● **TASK INSTRUCTIONS**: Rewrite the material below with "Instruction" replaced by "Goal" everywhere and nothing else changed.

● **DATASET CONTENT**:
══════

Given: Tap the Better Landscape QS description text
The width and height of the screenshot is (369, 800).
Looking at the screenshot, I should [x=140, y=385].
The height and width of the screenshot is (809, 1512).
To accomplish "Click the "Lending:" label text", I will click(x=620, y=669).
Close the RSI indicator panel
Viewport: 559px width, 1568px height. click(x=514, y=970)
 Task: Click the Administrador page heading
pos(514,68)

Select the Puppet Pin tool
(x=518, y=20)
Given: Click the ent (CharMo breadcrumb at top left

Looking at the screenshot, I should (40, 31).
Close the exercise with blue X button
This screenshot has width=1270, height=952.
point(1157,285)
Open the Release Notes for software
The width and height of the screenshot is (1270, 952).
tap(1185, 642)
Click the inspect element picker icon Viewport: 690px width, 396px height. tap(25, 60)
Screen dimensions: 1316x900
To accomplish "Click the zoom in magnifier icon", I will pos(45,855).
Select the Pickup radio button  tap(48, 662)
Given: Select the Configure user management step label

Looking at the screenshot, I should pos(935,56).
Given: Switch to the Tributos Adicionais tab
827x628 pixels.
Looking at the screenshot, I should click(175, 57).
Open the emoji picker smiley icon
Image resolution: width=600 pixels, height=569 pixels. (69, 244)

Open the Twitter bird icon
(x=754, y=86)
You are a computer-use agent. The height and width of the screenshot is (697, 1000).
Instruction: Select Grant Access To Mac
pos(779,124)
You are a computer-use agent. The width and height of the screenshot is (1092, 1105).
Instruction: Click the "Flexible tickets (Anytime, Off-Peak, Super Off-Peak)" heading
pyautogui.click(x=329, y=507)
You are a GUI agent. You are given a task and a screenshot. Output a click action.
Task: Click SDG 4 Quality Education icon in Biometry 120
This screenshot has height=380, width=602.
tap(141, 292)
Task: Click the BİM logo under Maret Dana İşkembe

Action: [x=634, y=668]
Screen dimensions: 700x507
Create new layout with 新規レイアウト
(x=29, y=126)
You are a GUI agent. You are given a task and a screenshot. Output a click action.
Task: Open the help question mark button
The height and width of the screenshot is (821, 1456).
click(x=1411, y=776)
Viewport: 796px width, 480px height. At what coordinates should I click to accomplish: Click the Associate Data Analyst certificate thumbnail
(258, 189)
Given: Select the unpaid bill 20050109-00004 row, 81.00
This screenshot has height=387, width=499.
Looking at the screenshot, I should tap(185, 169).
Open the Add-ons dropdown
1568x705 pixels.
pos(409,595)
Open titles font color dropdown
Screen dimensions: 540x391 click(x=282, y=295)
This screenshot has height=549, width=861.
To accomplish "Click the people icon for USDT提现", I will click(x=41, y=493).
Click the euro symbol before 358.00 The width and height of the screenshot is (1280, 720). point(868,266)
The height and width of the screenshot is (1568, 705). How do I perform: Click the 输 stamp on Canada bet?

══════

● **WRITTEN RESPONSE**:
Given: Tap the Better Landscape QS description text
The width and height of the screenshot is (369, 800).
Looking at the screenshot, I should [x=140, y=385].
The height and width of the screenshot is (809, 1512).
To accomplish "Click the "Lending:" label text", I will click(x=620, y=669).
Close the RSI indicator panel
Viewport: 559px width, 1568px height. click(x=514, y=970)
 Task: Click the Administrador page heading
pos(514,68)

Select the Puppet Pin tool
(x=518, y=20)
Given: Click the ent (CharMo breadcrumb at top left

Looking at the screenshot, I should (40, 31).
Close the exercise with blue X button
This screenshot has width=1270, height=952.
point(1157,285)
Open the Release Notes for software
The width and height of the screenshot is (1270, 952).
tap(1185, 642)
Click the inspect element picker icon Viewport: 690px width, 396px height. tap(25, 60)
Screen dimensions: 1316x900
To accomplish "Click the zoom in magnifier icon", I will pos(45,855).
Select the Pickup radio button  tap(48, 662)
Given: Select the Configure user management step label

Looking at the screenshot, I should pos(935,56).
Given: Switch to the Tributos Adicionais tab
827x628 pixels.
Looking at the screenshot, I should click(175, 57).
Open the emoji picker smiley icon
Image resolution: width=600 pixels, height=569 pixels. (69, 244)

Open the Twitter bird icon
(x=754, y=86)
You are a computer-use agent. The height and width of the screenshot is (697, 1000).
Goal: Select Grant Access To Mac
pos(779,124)
You are a computer-use agent. The width and height of the screenshot is (1092, 1105).
Goal: Click the "Flexible tickets (Anytime, Off-Peak, Super Off-Peak)" heading
pyautogui.click(x=329, y=507)
You are a GUI agent. You are given a task and a screenshot. Output a click action.
Task: Click SDG 4 Quality Education icon in Biometry 120
This screenshot has height=380, width=602.
tap(141, 292)
Task: Click the BİM logo under Maret Dana İşkembe

Action: [x=634, y=668]
Screen dimensions: 700x507
Create new layout with 新規レイアウト
(x=29, y=126)
You are a GUI agent. You are given a task and a screenshot. Output a click action.
Task: Open the help question mark button
The height and width of the screenshot is (821, 1456).
click(x=1411, y=776)
Viewport: 796px width, 480px height. At what coordinates should I click to accomplish: Click the Associate Data Analyst certificate thumbnail
(258, 189)
Given: Select the unpaid bill 20050109-00004 row, 81.00
This screenshot has height=387, width=499.
Looking at the screenshot, I should tap(185, 169).
Open the Add-ons dropdown
1568x705 pixels.
pos(409,595)
Open titles font color dropdown
Screen dimensions: 540x391 click(x=282, y=295)
This screenshot has height=549, width=861.
To accomplish "Click the people icon for USDT提现", I will click(x=41, y=493).
Click the euro symbol before 358.00 The width and height of the screenshot is (1280, 720). point(868,266)
The height and width of the screenshot is (1568, 705). How do I perform: Click the 输 stamp on Canada bet?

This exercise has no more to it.